Chapter 5: Scalar Visualization
Color mapping on 2D grids
This set of samples shows how to implement simple color mapping on 2D grids. Scalar values are defined by sampling a 2D function, and stored on the grid using the scalar-attributes implementation introduced in the samples of Chapter 3. As illustration, we use a rainbow colormap, a grayscale colormap, and a saturation colormap. The samples also demonstrate nearest-neighbor vs bilinear interpolation of scalars. The samples can be extended e.g. by constructing different colormaps, visualizing different scalar functions or other datasets, or implementing color-mapping on other grid types.
Advanced color mapping on 2D grids
This set of samples refines the simple color-mapping presented in the samples above, by adding texture-based color mapping. Scalars are mapped to 1D texture coordinates, and colors are created by mapping a predefined texture that stores the colormap. Cycle through the different colormaps and color-mapping modes to see the quality increase! Next, create other higher-frequency scalar signals and/or use lower grid resolutions to better see the advantages of texture-based color mapping.
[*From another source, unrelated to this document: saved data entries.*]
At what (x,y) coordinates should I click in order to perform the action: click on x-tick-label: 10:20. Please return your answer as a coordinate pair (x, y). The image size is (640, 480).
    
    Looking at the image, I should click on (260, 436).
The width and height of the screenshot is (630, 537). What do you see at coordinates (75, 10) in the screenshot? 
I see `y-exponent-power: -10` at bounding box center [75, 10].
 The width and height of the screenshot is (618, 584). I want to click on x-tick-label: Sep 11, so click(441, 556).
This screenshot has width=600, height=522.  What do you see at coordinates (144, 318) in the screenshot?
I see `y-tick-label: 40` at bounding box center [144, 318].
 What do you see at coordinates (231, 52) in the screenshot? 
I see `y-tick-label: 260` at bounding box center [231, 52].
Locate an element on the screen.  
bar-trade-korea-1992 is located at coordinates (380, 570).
Color mapping, picking, and searching on 3D meshes
This sample demonstrates how to interactively pick a 3D vertex from a 3D surface mesh, by extending the 3D Unstructured Grid sample from Chapter 3. Additionally, it shows how to search the K closest points in a point-cloud to a given (pick) point, using the Approximate Nearest Neighbors library. Selected points and their distances to the pick point are visualized using scalar color mapping on 3D meshes. As such, this sample is relevant to Chapter 2 (interactive 3D picking), Chapter 3 (unstructured point datasets), and Chapter 5 (color mapping on 3D meshes).
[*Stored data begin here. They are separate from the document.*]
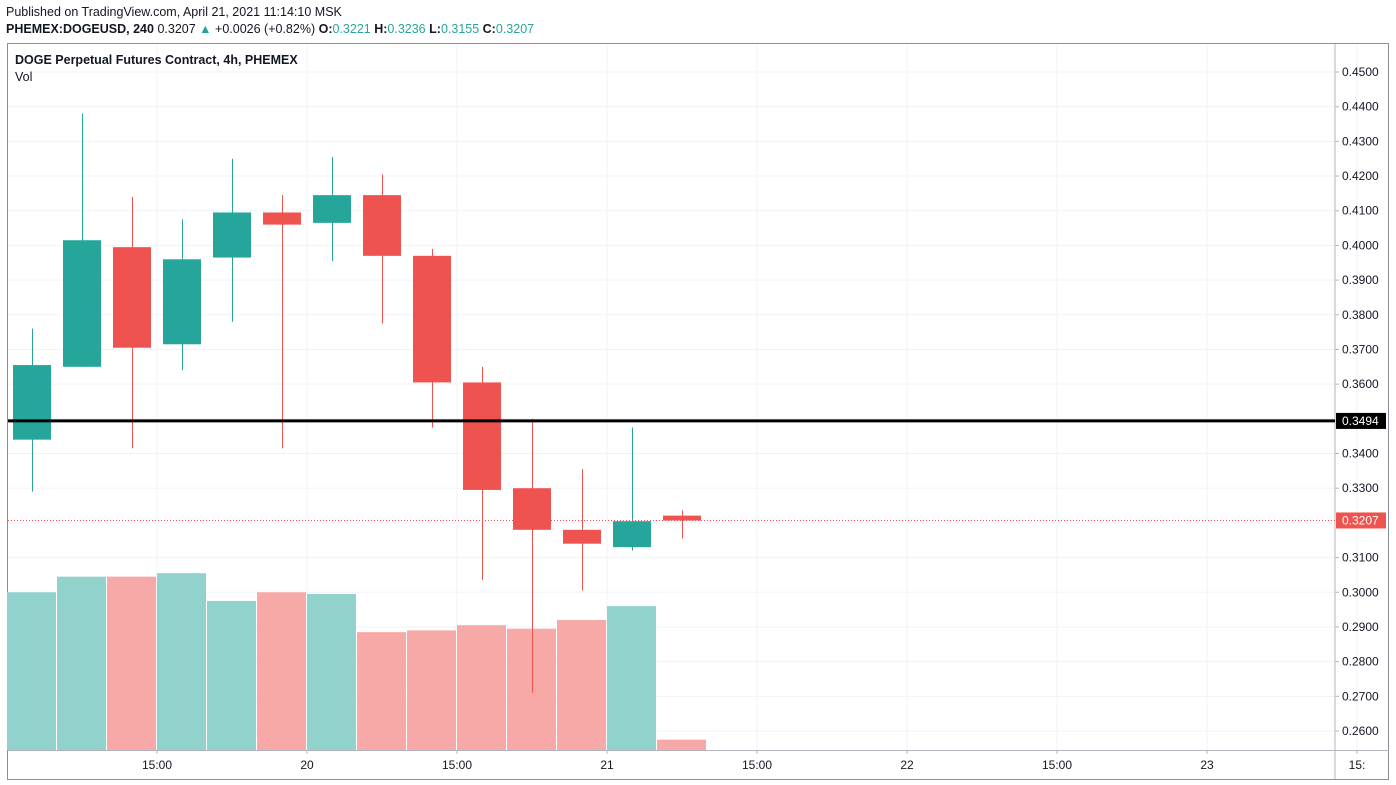 The image size is (1396, 785). What do you see at coordinates (907, 765) in the screenshot?
I see `x-tick-label: 22` at bounding box center [907, 765].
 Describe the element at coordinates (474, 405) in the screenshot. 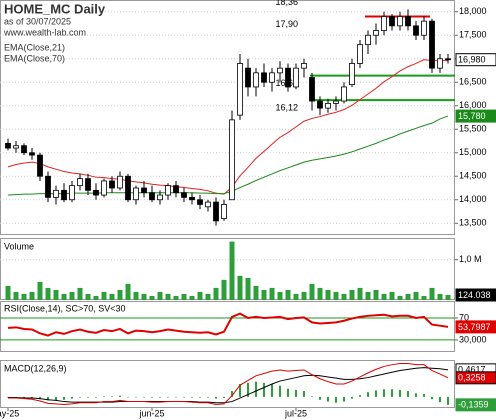

I see `value-box-label: -0,1359` at that location.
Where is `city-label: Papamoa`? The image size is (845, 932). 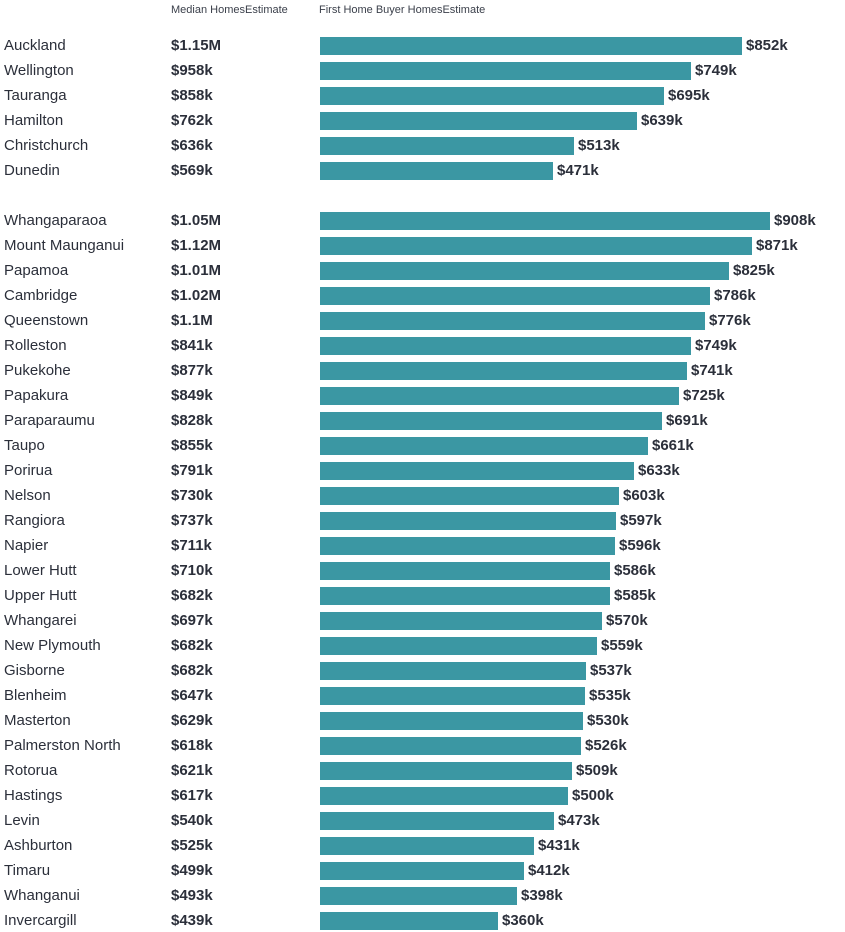
city-label: Papamoa is located at coordinates (36, 270).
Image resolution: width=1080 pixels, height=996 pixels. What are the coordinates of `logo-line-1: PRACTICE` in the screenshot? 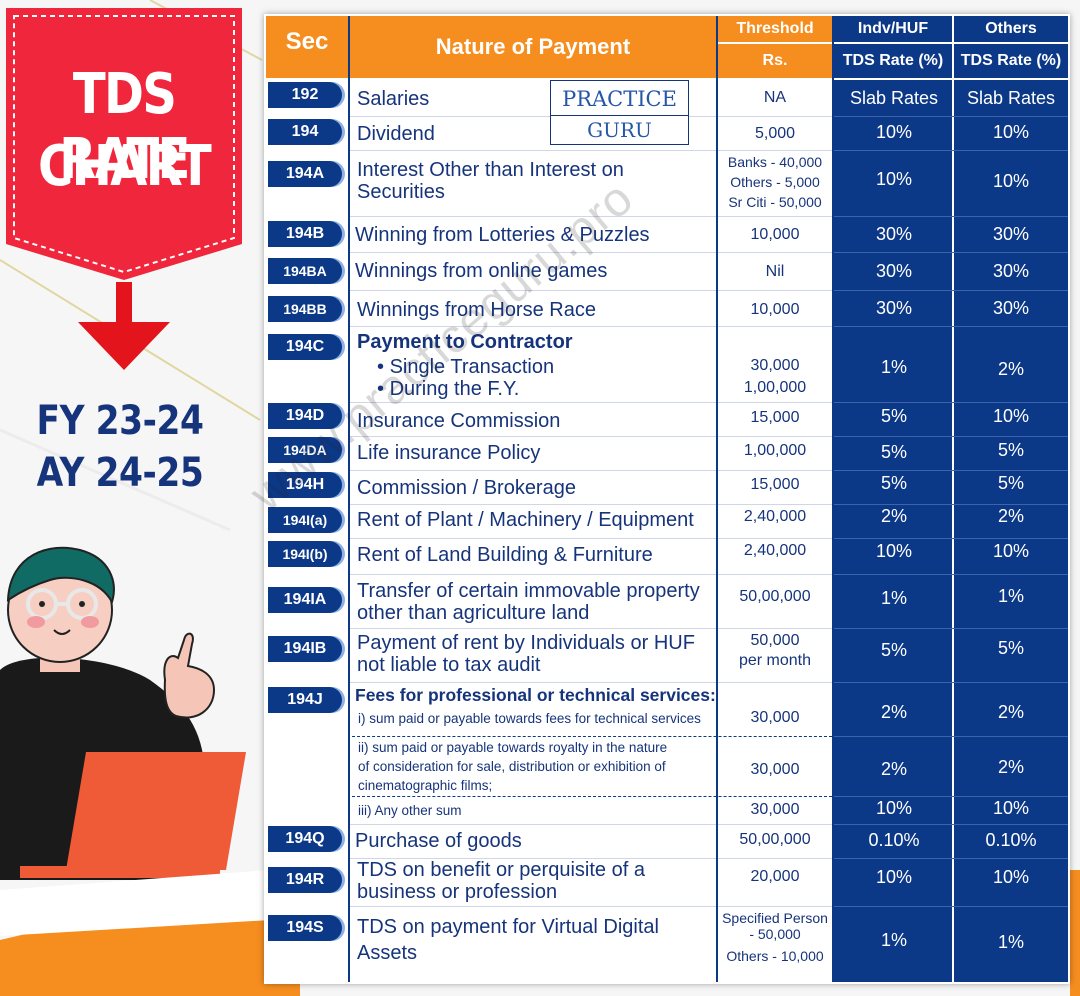 It's located at (620, 99).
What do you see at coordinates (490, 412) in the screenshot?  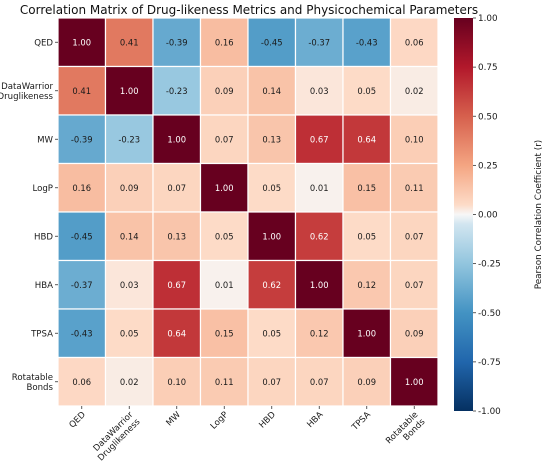 I see `colorbar-tick-label: -1.00` at bounding box center [490, 412].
-simple sample showing how to warp a 2D grid with the value of a function. For this create a new renderer that does this plot.
This sample demonstrates how to create a warped plot by shifting the vertices of a general 3D surface in the direction of their vertex normals, based on the value of a scalar signal. Interactively pick any vertex on the surface: The sample next computes a scalar signal which encodes a Gaussian function whose maximum is at the pick point. This signal is next used to warp the 3D surface. The sample is based on the color mapping, picking, and searching sample listed above. Try this using other PLY surfaces, and other scalar functions defined on the surface!
This sample demonstrates how to create an isosurface from a 3D scalar dataset. The sample implements a (simple) version of the matching cubes algorithm. The input dataset, a 3D uniform grid with scalar values, is implemented using the
Volume class described in more detail in the samples for Chapter 10. The isosurface is stored as a 3D unstructured triangle mesh, and rendered using the techniques described in the samples for Chapter 3.
Try changing the isosurface level interactively to reveal other hidden structures. Alternatively, try to isosurface other 3D scalar datasets.